Through such studies, it has been demonstrated that the effects of many previously reported PLA2 inhibitors are due to a shift in the E-to-E* equilibrium (Figure 2) toward the enzyme in the aqueous phase [21,24]. The major problems encountered in the assay of PLA2 activity have to do with the inability to control the E-to-E* equilibrium.
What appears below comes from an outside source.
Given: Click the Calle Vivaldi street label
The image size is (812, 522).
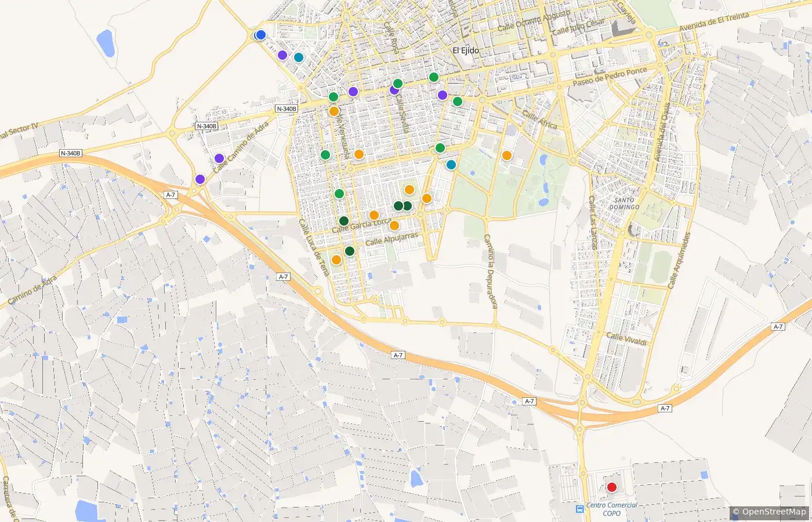Looking at the screenshot, I should click(626, 339).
When describing the kinetics of sPLA2 hydrolysis, it is common to distinguish two extreme variants of enzyme behaviour: the hopping mode (i.e., the enzyme is desorbed from the membrane surface after each round or several rounds of hydrolysis) and the scooting mode (when the enzyme performs many rounds of catalysis after sorption onto the membrane). One or another mode of hydrolysis is realized depending on the concentrations of the enzyme and substrate (their ratio), the constants of desorption and other factors [25]. The residence time of the enzyme at the interface is not constant over the time course as the reaction progresses.
The ability to fix the enzyme on the particle surface can only be realized in the case of the scooting mode. The enzyme should hop from (or does not hop to) a hydrolysable membrane and should scoot over a nonhydrolysable membrane. Thus, it is removed from the reaction. This is the reason for the use of liposomes (sufficiently large, not micelles and not too small) with a negative charge (DMPM or similar), as for most sPLA2s the affinity for the negative charge of the membrane is greater than for zwitterions.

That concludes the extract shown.